WORK TO COMPLETE>
From the records below, copy out each line that has the word "computer".

[Stored items]
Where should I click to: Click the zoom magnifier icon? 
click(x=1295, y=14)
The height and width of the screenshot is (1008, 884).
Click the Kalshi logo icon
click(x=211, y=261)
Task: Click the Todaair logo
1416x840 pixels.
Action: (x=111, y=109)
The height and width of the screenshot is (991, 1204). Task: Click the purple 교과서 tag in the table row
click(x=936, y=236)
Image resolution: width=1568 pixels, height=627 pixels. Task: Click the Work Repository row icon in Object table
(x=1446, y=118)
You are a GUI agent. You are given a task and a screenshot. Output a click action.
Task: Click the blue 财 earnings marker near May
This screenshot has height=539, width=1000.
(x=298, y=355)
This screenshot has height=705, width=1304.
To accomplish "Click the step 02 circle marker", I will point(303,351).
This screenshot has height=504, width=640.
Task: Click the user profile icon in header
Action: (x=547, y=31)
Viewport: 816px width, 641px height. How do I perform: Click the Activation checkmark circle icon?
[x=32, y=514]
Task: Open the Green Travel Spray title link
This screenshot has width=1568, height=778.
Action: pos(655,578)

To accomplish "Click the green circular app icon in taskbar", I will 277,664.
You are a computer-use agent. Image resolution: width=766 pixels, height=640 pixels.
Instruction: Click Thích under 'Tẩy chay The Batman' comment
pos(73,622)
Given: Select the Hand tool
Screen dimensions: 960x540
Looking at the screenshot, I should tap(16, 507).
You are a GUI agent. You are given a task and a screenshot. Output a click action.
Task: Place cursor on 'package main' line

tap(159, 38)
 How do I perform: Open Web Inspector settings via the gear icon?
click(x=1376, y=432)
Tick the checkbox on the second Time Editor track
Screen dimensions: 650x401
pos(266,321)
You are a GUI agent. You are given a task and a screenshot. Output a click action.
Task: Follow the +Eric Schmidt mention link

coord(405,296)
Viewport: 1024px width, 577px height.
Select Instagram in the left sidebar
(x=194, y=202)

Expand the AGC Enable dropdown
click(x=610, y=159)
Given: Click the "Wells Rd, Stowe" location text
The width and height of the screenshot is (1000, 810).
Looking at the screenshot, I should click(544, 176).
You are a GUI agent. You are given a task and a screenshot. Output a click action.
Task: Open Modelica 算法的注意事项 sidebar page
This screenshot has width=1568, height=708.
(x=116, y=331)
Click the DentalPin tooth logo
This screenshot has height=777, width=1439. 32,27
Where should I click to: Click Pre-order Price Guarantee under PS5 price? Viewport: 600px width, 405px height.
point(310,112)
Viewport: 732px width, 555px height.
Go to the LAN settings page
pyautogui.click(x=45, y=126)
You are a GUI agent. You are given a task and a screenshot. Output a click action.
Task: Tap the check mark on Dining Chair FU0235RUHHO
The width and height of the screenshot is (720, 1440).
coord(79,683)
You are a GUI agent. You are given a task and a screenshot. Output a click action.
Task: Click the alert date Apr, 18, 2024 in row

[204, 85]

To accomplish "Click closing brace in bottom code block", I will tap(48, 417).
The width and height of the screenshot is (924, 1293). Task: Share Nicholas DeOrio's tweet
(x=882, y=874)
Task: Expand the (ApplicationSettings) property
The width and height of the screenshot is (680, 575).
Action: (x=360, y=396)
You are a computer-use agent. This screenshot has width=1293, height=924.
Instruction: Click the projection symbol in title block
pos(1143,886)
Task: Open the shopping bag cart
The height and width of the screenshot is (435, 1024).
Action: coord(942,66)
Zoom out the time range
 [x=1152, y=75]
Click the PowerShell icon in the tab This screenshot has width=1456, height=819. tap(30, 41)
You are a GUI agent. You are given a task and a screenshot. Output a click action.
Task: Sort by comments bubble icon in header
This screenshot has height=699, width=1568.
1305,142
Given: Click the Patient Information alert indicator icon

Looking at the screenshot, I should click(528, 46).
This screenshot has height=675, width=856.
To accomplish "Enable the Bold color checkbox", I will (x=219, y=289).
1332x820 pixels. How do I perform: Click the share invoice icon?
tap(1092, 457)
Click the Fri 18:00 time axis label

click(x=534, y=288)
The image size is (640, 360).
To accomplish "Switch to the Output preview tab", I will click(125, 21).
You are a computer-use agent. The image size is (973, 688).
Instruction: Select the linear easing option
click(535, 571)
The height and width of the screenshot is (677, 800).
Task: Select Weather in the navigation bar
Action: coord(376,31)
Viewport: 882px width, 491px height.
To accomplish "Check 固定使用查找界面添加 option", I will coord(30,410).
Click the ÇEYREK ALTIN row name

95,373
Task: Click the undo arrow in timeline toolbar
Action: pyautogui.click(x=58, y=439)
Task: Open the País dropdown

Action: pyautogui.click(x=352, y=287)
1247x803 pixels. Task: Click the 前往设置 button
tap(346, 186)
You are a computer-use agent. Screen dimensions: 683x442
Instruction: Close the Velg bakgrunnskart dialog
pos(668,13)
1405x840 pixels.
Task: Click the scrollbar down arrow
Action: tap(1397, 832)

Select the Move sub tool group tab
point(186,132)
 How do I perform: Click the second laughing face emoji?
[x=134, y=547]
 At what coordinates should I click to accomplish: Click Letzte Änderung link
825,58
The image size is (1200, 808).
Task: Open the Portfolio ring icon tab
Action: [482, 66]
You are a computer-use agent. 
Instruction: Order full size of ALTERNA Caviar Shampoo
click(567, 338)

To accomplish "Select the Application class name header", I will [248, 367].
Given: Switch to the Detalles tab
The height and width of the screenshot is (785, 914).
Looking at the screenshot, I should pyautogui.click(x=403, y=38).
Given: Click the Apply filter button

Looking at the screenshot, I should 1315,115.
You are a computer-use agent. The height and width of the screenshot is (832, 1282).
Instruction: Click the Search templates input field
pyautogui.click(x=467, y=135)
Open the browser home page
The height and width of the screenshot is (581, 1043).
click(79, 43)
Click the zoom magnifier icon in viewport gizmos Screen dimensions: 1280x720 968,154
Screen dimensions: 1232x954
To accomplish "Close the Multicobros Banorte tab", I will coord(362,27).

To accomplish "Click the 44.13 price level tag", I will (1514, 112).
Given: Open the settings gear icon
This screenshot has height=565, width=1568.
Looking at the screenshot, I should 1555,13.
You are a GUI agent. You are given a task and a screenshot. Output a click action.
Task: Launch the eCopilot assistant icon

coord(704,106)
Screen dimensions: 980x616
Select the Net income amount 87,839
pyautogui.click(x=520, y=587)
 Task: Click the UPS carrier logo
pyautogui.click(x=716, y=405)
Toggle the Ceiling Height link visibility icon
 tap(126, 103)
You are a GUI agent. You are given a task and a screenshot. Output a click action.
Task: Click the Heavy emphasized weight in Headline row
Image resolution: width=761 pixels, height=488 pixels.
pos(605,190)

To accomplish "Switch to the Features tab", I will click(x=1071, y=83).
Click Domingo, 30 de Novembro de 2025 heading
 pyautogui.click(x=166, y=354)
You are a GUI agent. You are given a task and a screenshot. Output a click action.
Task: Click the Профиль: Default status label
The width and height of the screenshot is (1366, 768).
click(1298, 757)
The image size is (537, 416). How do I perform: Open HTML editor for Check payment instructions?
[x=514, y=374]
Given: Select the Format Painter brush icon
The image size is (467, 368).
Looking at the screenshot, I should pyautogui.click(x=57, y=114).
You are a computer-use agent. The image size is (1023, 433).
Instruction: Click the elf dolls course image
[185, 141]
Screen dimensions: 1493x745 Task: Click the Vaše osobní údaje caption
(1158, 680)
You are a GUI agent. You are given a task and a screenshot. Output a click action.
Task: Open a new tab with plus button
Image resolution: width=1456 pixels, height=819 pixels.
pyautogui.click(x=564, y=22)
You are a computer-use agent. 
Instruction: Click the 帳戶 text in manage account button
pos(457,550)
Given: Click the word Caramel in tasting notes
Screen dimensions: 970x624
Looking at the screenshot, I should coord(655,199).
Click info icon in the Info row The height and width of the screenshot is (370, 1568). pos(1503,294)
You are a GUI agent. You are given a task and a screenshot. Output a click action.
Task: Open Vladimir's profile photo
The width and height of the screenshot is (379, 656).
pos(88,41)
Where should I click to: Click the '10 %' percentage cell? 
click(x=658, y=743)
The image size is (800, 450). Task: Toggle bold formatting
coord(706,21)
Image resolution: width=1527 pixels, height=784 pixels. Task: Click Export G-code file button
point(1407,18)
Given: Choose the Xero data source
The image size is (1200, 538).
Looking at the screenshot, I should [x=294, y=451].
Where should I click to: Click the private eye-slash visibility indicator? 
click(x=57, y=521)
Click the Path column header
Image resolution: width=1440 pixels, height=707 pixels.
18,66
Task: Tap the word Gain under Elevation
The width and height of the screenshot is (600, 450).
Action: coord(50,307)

OUTPUT OF THE TASK>
You are a computer-use agent. Image resolution: width=766 pixels, height=640 pixels.
You are a computer-use agent. This screenshot has width=1293, height=924.
You are a computer-use agent. The image size is (973, 688).
You are a computer-use agent. Screen dimensions: 683x442
You are a computer-use agent. 
You are a computer-use agent. The height and width of the screenshot is (832, 1282).
You are a computer-use agent. The image size is (1023, 433).
You are a computer-use agent. 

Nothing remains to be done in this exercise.